For example, in Spanish, "Iraq" is spelled "Irak"—but only as of 2010! The change came with justifications: that it avoids the use of "q" outside of the digraph "qu", and that the terminal "k" is nowadays more familiar in words borrowed from other languages.

Japanese is a famously difficult language, but in the past century and a half, they've had multiple reforms which standardized and eliminated characters—there are more changes in the works, but it looks like they'll get new characters, such as "gaiji".

As an English writer I feel left out.



You don't want to learn Kanji, there's about 2000 of them for words and they have several different readings depending on context. At least you can guess the reading of some English words when you read them.


Actually in Japanese the kanji makes it much easier to guess meanings, especially with place names which look bland and empty in romanji.

It's pronunciation that's hard to guess from kanji.


I like how there are two ways to say "I have a headache" in Japanese, and they are written with the exact same Chinese characters, but are pronounced completely differently:

頭が痛い (atama ga itai)

頭痛がする (zutsuu ga suru)


you think that's cute?

harakiri (腹切) is seppuku (切腹) backwards


Also in Chinese, "我有頭痛", tho "我有头疼" is often used in mainland speech.


"我有頭痛" sounds very Taiwanese. This usage of 有 is an artifact of Taiwanese / Minnan dialect. The Standard Mandarin (普通话) way to phrase that sentence is just "我头疼" or "我头很疼". Also like you said, 疼 sounds a little more mainland and 痛 sounds a little more Taiwanese. A general word for "pain" is 疼痛, they are really synonymous.


You can also guess Kanji readings just by looking at them. The largest class of Chinese characters consists of the "phonosemantic compounds", which consist of a phonetic part (how to say it) and a semantic part (what it means). Over 90% of Chinese characters fall in this class, but I'm not sure what rate you'd encounter them in Japanese. You can start doing this fairly well once you know... I'm not sure... probably in the vicinity of several hundred characters.

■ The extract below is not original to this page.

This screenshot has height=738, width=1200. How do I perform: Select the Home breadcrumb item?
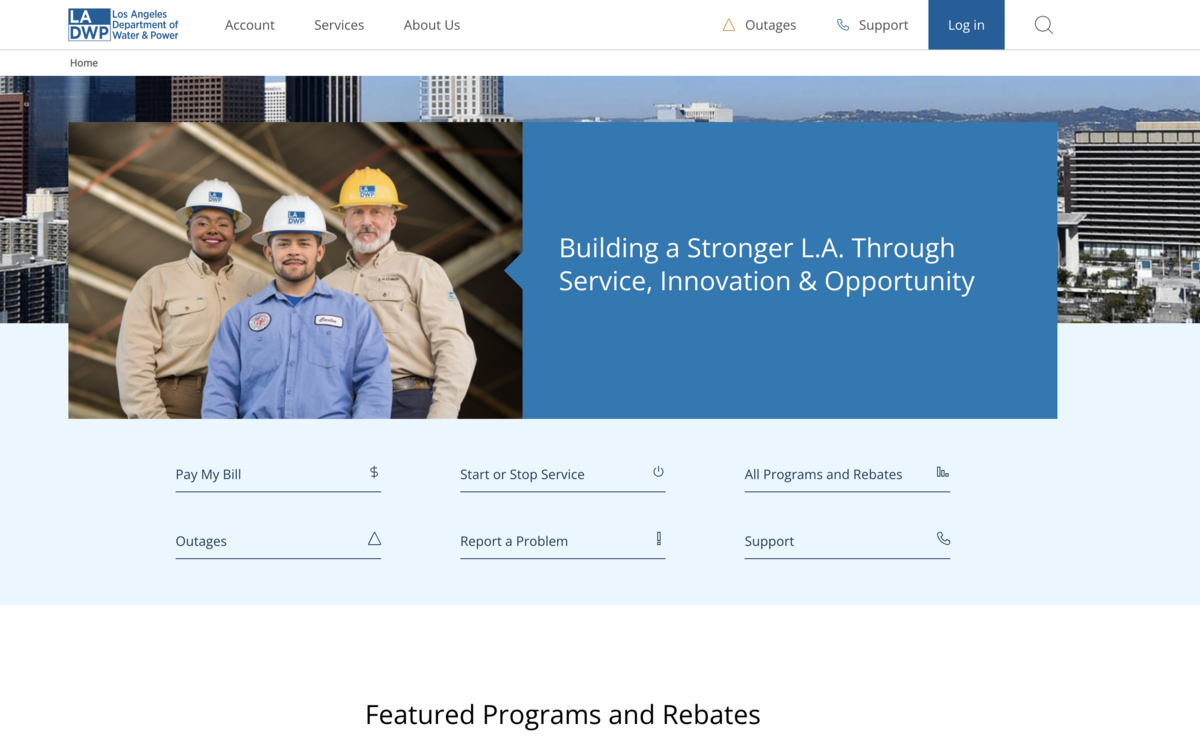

Several different readings is a bit of an exaggeration, it's more common to just have a kun'yomi and on'yomi reading, and on average I think the number of readings you'd know for a character is between one and two.

Purely from personal experience, I hear adult native English speakers (including myself) mispronounce words all the time! It's a common mistake to pronounce a word as if it were borrowed from e.g. French when it was really borrowed from Greek or Latin. So if you want to know how to pronounce "ch", you might say /ʃ/ if it's French and /tʃ/ if it's English. This seems to me like another variation on the same problem we have with reading Japanese, where characters have Japanese and Chinese readings.


You can guess the readings?

昨日 is sakujitsu or something? nope, it's kinou 明日 is just as bad

行く can be both iku and yuku, good luck telling them apart


Hiragana and Katakana are easy alphabets to understand, kanji is a huge pain in the butt.